=== TASK INSTRUCTIONS ===
From the listing below, pull out each line that contains the word "Open" and copy those lines in full.

=== EXERCISE MATERIAL ===
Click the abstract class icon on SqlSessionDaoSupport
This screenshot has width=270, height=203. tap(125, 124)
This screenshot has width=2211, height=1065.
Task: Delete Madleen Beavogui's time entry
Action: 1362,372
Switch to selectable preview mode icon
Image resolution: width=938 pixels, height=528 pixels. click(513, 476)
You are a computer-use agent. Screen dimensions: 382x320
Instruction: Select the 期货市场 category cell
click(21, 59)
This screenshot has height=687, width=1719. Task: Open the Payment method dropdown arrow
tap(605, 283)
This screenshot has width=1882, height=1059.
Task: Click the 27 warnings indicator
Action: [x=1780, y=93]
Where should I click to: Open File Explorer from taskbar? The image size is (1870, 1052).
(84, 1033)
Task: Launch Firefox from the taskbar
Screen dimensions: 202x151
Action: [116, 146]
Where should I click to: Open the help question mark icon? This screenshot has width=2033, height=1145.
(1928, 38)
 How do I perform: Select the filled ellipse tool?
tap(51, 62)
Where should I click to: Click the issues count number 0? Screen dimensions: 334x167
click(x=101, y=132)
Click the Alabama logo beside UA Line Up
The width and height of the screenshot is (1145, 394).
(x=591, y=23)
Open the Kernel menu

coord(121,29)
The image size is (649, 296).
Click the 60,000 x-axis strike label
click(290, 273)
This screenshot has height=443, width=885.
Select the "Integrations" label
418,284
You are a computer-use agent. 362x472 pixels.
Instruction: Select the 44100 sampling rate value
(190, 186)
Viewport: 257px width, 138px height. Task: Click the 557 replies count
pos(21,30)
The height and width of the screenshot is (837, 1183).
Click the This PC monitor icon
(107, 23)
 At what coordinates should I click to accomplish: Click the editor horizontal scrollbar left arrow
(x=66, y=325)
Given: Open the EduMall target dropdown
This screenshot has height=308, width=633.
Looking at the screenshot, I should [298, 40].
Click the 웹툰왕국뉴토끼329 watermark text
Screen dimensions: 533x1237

=== SOLUTION FOR THIS EXERCISE ===
This screenshot has height=687, width=1719. Task: Open the Payment method dropdown arrow
Where should I click to: Open File Explorer from taskbar? The image size is (1870, 1052).
Where should I click to: Open the help question mark icon? This screenshot has width=2033, height=1145.
Open the Kernel menu
Given: Open the EduMall target dropdown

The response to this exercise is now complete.